Résumé de la décision
La Cour d'appel de Lyon a statué sur l'appel interjeté par M. [F] [T], un ressortissant algérien, contre l'ordonnance du juge des libertés et de la détention qui avait prolongé sa rétention administrative pour une durée de vingt-huit jours. M. [T] avait été placé en rétention après une obligation de quitter le territoire français notifiée par le préfet de la Drôme. Il a contesté la décision en soutenant que l'administration n'avait pas effectué les diligences nécessaires dans les quarante-huit heures suivant son placement. La cour a confirmé l'ordonnance du juge des libertés, considérant que les diligences avaient bien été engagées.
Arguments pertinents
1. Recevabilité de l'appel : La cour a d'abord constaté que l'appel de M. [T] était formé dans les formes et délais légaux, le rendant recevable.
2. Diligences de l'autorité administrative : M. [T] a soutenu que l'administration n'avait pas effectué les diligences nécessaires durant les premières quarante-huit heures de sa rétention. La cour a rappelé que, selon l'article L. 741-3 du Code de l'entrée et du séjour des étrangers et du droit d'asile (CESEDA), "un étranger ne peut être placé ou maintenu en rétention que pour le temps strictement nécessaire à son départ". La cour a jugé que l'administration avait bien engagé des démarches pour identifier M. [T] et obtenir les documents nécessaires, ce qui a conduit à la confirmation de l'ordonnance.
Interprétations et citations légales
1. Article L. 741-3 du CESEDA : Cet article stipule que "un étranger ne peut être placé ou maintenu en rétention que pour le temps strictement nécessaire à son départ". La cour a interprété cette disposition comme imposant à l'administration l'obligation d'agir avec diligence pour faciliter le départ de l'étranger.

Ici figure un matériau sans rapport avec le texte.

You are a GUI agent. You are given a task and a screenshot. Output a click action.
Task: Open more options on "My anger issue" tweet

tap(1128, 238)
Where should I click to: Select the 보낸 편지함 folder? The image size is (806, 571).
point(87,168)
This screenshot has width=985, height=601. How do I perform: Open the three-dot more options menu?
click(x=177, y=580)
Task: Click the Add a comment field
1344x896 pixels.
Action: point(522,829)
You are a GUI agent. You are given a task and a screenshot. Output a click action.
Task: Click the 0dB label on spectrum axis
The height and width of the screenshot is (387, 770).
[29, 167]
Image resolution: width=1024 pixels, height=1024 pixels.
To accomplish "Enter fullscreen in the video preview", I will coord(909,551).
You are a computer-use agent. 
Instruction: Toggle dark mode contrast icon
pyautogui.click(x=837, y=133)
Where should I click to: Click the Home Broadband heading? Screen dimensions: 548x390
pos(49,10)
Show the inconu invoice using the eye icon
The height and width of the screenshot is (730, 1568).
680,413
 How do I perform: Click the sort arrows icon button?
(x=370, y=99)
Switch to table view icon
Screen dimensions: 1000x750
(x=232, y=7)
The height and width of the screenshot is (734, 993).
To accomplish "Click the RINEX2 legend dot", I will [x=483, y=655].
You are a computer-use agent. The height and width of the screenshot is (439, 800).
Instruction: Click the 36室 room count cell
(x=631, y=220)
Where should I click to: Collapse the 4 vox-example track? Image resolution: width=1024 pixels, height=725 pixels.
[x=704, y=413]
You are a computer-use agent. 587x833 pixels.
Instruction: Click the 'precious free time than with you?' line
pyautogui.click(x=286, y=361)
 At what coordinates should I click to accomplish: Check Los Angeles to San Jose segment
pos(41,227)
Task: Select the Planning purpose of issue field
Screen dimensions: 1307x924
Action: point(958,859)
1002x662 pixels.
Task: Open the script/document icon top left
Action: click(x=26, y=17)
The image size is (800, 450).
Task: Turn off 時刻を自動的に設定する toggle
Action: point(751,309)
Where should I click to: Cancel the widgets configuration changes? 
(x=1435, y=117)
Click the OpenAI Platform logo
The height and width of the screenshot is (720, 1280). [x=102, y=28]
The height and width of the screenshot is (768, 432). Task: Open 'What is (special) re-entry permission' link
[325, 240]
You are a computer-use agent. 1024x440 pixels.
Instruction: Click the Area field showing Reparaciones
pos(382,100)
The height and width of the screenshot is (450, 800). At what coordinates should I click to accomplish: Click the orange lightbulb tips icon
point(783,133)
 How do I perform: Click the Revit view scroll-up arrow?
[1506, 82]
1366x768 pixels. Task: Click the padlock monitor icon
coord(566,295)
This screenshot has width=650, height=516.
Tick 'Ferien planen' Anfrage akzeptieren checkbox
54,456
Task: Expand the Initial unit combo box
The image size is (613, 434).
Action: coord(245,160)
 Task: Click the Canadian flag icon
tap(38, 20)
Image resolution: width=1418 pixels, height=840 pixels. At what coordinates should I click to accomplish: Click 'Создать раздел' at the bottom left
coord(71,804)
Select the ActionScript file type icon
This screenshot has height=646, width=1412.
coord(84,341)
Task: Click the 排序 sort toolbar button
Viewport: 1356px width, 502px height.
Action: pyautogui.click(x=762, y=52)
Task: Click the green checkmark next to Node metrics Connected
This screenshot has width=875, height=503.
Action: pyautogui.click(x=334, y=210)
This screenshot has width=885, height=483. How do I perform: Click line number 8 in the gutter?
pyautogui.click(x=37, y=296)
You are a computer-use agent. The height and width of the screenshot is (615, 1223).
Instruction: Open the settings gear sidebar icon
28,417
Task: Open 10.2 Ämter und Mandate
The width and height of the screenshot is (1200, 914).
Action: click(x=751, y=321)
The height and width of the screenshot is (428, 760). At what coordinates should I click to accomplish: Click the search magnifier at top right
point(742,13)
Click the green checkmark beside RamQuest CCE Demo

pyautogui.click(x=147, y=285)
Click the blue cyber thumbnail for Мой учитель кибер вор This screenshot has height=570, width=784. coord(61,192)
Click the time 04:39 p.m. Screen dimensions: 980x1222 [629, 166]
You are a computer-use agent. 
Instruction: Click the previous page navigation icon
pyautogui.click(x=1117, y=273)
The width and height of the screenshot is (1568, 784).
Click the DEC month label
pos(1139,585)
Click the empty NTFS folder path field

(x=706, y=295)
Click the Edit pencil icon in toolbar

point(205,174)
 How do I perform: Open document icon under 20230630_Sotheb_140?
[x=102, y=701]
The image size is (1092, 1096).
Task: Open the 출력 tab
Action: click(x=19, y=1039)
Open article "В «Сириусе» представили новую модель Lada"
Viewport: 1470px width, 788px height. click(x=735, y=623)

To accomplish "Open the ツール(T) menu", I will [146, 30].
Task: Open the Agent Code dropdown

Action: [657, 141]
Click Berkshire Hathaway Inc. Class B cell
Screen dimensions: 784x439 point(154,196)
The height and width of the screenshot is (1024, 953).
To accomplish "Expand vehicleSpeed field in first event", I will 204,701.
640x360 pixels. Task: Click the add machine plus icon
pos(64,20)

La cour a noté que les démarches entreprises par l'administration, telles que la saisine des autorités consulaires algériennes, étaient conformes à cette exigence.
2. Diligences administratives : La cour a précisé que les diligences doivent être "effectuées dans un délai raisonnable", mais a constaté que, dans le cas de M. [T], l'administration avait déjà pris des mesures pour identifier l'individu et obtenir les documents nécessaires avant même la requête du 6 novembre 2022. Cela a conduit la cour à conclure que les moyens soulevés par M. [T] n'étaient pas fondés.
En somme, la décision de la cour repose sur une interprétation stricte des obligations de l'administration en matière de rétention administrative, tout en confirmant que les actions entreprises par celle-ci étaient adéquates et conformes aux exigences légales.